_CONSIGNES DE L'EXERCICE:_ Veuillez prolonger le texte ci-dessous sur la réalité et le sujet chez Lacan, en reprenant après sa dernière phrase.
==== EXTRAIT DE PAGE ====
Dernière mise à jour : 27 oct. 2021

CARTEL DU 26 JUIN 2012 D’UNE QUESTION PRELIMINAIRE A TOUT TRAITEMENT DE LA PSYCHOSE, Jacques Lacan.





1/L’assomption de la révolution freudienne prend la forme d’un paradoxe : la réalité n’est pas indépendante du sujet mais celui qui perçoit ce qu’on appelle la réalité ne peut gonfler/dégonfler à loisir la réalité.

La réalité n’est pas indépendante du sujet : ce que montre le schéma R (Ecrits 553) est que le champ de la réalité est subordonné à l’agencement des signifiants, agencement qui constitue le sujet. L’idée d’un perceptum sans objet, formule de la définition classique de l’hallucination, n’a ainsi pas de sens, puisque l’objet n’existe pas indépendamment du sujet (ce qui rappelle la conception du SI de la réalité commune et partageable comme produite par la symbolisation du réel primitif, cf cas petit Dick, ou l’introjection de la part-plaisir du monde extérieur par le moi dans Pulsions et destins de pulsions de Freud, part-plaisir qui correspond au versant signifiant du monde, distingué du versant réel, celui de la Chose). Le perceptum est toujours en quelque sorte le sujet, donc ce n’est pas le côté de ‘objet qui importe, mais celui du sujet.

Celui qui perçoit ce qu’on appelle la réalité ne peut gonfler/dégonfler à loisir la réalité car il n’a pas affaire à une réalité baudruche (Ecrits 542), dont il peut, tel le sujet cartésien/moderne indépendant du monde, s’en rendre maître (par la physique mathématique par exemple). Il y a quelque chose qui résiste au moi dans la réalité : c’est le réel, qui se trouve relatif au sujet en tant que distinct du moi.

La question relative à la conception classique de l’hallucination « Comment faire passer l’intérieur à l’extérieur ? » (Ecrits 541) est une question inepte si l’on considère le rapport de celui qui perçoit (moi et sujet) et ce qui est perçu (le monde, l’objet) à partir de la découverte freudienne de l‘inconscient. En effet, le percipiens n’est plus à l’intérieur et le perceptum à l’extérieur : le monde est à l’intérieur en tant que produit par le signifiant (sinon il ne peut être perçu, par exemple Dick ne perçoit que les boutons de porte et quelques autres objets) et le percipiens est à l’extérieur en tant qu’image du corps qui se retrouve dans les objets (la perception est anthropomorphique) et en tant que constellation symbolique (une chaise peut être utilisée comme telle à partir du signifiant de chaise qui appartient à l’ordre langagier). Le sujet est aussi à l’extérieur dans la mesure où il n’est pas individuel : l’inconscient est le discours de l’Autre et c’est le moi qui produit l’illusion de l’individu (SIII153).
==== EXTRAIT DES DONNÉES ====
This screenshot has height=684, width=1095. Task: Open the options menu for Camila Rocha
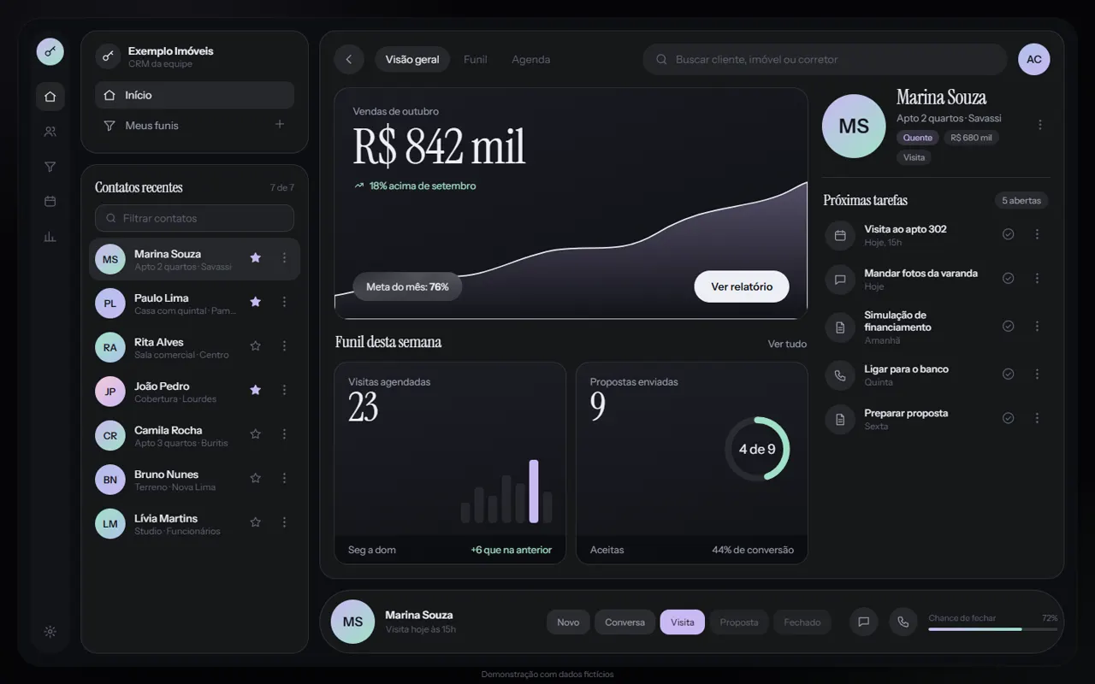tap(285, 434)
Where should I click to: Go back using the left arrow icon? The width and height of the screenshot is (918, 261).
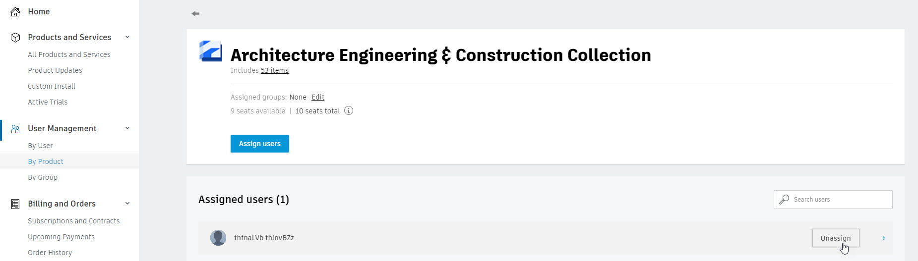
====
==== EXTRAIT DES DONNÉES ====
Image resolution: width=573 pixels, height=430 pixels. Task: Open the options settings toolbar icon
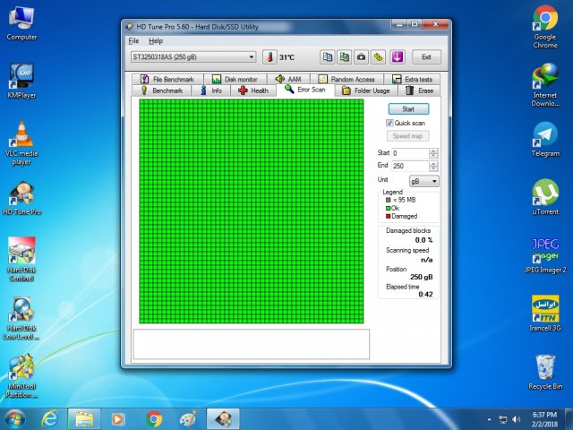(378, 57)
====
_BONNE RÉPONSE:_
Lacan déplace la question de la réalité relativement à la conception freudienne du percipiens, dans laquelle n’est pas dégagée à proprement parler la dimension du sujet par rapport à celle du moi (dans Psychologie des masses et analyse du moi, l’identification primaire au père ou parents de la préhistoire personnelle, identification qui précède tout investissement d’objet, au contraire des identifications ultérieures, est dite identification de sujet et non d’objet : le père est le sujet du moi, c’est une rare occurrence du concept de sujet). Car, pour Freud, le moi est le représentant du monde externe dans le psychisme, c’est en tant que tel qu’il a pour fonction l’examen de réalité (Le moi et le ça) : Freud conserve ainsi, en quelque sorte, la conception cartésienne du rapport du sujet (« sujet » au sens scolastique : le substrat de la pensée, la substance qui pense, ce qui se trouve là-dessous) au monde mais sa découverte la subvertit et Lacan en tire les conséquences. Lacan invente par conséquent le sujet comme produit par l’inconscient découvert par Freud, ce sujet se distingue ainsi du moi comme instance d’adaptation au réel (ce que retiennent les psychanalystes américains concernant le moi freudien), instance qui a l’accès à la motilité par exemple et la psychose ne peut être ainsi être comprise que par ce qu’il est advenu du sujet (de l’inconscient) et non par le moi, par le rapport du sujet à la chaîne signifiante et non par la responsabilité du moi à l’endroit de la réalité (Ecrits 546).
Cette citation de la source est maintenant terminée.